**DATA RECORDS:**
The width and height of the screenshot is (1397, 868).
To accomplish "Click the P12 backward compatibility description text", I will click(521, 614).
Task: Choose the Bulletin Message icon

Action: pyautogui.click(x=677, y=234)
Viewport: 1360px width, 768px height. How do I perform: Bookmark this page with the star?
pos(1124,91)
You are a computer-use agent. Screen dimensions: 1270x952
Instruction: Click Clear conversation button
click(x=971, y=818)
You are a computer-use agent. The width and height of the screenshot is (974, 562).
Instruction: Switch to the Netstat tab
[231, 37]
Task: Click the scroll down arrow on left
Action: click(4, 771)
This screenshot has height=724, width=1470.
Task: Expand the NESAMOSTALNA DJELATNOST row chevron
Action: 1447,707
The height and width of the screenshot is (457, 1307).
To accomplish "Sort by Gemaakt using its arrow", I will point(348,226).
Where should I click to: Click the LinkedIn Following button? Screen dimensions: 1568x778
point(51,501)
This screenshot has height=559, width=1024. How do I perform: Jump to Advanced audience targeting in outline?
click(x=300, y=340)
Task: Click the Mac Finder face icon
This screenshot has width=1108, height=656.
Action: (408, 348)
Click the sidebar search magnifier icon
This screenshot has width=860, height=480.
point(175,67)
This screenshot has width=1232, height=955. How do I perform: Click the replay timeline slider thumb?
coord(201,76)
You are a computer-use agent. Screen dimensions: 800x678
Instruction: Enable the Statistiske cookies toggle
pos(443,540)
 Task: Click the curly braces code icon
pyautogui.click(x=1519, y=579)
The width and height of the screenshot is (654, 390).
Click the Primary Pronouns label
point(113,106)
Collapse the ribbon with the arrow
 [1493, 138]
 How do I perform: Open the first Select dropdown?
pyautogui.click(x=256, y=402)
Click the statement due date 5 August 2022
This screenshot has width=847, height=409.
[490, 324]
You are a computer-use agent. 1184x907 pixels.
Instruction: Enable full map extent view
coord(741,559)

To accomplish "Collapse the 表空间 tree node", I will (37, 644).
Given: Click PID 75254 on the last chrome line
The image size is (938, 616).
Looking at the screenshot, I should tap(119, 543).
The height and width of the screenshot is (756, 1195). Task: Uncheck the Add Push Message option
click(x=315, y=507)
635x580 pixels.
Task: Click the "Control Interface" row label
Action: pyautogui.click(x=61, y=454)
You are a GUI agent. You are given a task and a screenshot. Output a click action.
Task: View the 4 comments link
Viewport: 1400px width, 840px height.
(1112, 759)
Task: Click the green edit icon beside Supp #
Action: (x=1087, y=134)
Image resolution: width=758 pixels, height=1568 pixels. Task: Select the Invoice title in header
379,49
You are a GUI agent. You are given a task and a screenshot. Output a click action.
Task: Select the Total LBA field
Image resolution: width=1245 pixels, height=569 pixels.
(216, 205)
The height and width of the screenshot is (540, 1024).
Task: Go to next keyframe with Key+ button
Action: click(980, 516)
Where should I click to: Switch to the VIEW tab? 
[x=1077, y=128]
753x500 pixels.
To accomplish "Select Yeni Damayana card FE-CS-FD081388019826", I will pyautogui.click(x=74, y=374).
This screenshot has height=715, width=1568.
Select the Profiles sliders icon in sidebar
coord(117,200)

**TASK DIRECTIONS:**
Give the listing above again, word for word.

**RESPONSE AREA:**
The width and height of the screenshot is (1397, 868).
To accomplish "Click the P12 backward compatibility description text", I will click(521, 614).
Task: Choose the Bulletin Message icon

Action: pyautogui.click(x=677, y=234)
Viewport: 1360px width, 768px height. How do I perform: Bookmark this page with the star?
pos(1124,91)
You are a computer-use agent. Screen dimensions: 1270x952
Instruction: Click Clear conversation button
click(x=971, y=818)
You are a computer-use agent. The width and height of the screenshot is (974, 562).
Instruction: Switch to the Netstat tab
[231, 37]
Task: Click the scroll down arrow on left
Action: click(4, 771)
This screenshot has height=724, width=1470.
Task: Expand the NESAMOSTALNA DJELATNOST row chevron
Action: 1447,707
The height and width of the screenshot is (457, 1307).
To accomplish "Sort by Gemaakt using its arrow", I will point(348,226).
Where should I click to: Click the LinkedIn Following button? Screen dimensions: 1568x778
point(51,501)
This screenshot has height=559, width=1024. How do I perform: Jump to Advanced audience targeting in outline?
click(x=300, y=340)
Task: Click the Mac Finder face icon
This screenshot has width=1108, height=656.
Action: (408, 348)
Click the sidebar search magnifier icon
This screenshot has width=860, height=480.
point(175,67)
This screenshot has width=1232, height=955. How do I perform: Click the replay timeline slider thumb?
coord(201,76)
You are a computer-use agent. Screen dimensions: 800x678
Instruction: Enable the Statistiske cookies toggle
pos(443,540)
 Task: Click the curly braces code icon
pyautogui.click(x=1519, y=579)
The width and height of the screenshot is (654, 390).
Click the Primary Pronouns label
point(113,106)
Collapse the ribbon with the arrow
 [1493, 138]
 How do I perform: Open the first Select dropdown?
pyautogui.click(x=256, y=402)
Click the statement due date 5 August 2022
This screenshot has width=847, height=409.
[490, 324]
You are a computer-use agent. 1184x907 pixels.
Instruction: Enable full map extent view
coord(741,559)

To accomplish "Collapse the 表空间 tree node", I will (37, 644).
Given: Click PID 75254 on the last chrome line
The image size is (938, 616).
Looking at the screenshot, I should tap(119, 543).
The height and width of the screenshot is (756, 1195). Task: Uncheck the Add Push Message option
click(x=315, y=507)
635x580 pixels.
Task: Click the "Control Interface" row label
Action: pyautogui.click(x=61, y=454)
You are a GUI agent. You are given a task and a screenshot. Output a click action.
Task: View the 4 comments link
Viewport: 1400px width, 840px height.
(1112, 759)
Task: Click the green edit icon beside Supp #
Action: (x=1087, y=134)
Image resolution: width=758 pixels, height=1568 pixels. Task: Select the Invoice title in header
379,49
You are a GUI agent. You are given a task and a screenshot. Output a click action.
Task: Select the Total LBA field
Image resolution: width=1245 pixels, height=569 pixels.
(216, 205)
The height and width of the screenshot is (540, 1024).
Task: Go to next keyframe with Key+ button
Action: click(980, 516)
Where should I click to: Switch to the VIEW tab? 
[x=1077, y=128]
753x500 pixels.
To accomplish "Select Yeni Damayana card FE-CS-FD081388019826", I will pyautogui.click(x=74, y=374).
This screenshot has height=715, width=1568.
Select the Profiles sliders icon in sidebar
coord(117,200)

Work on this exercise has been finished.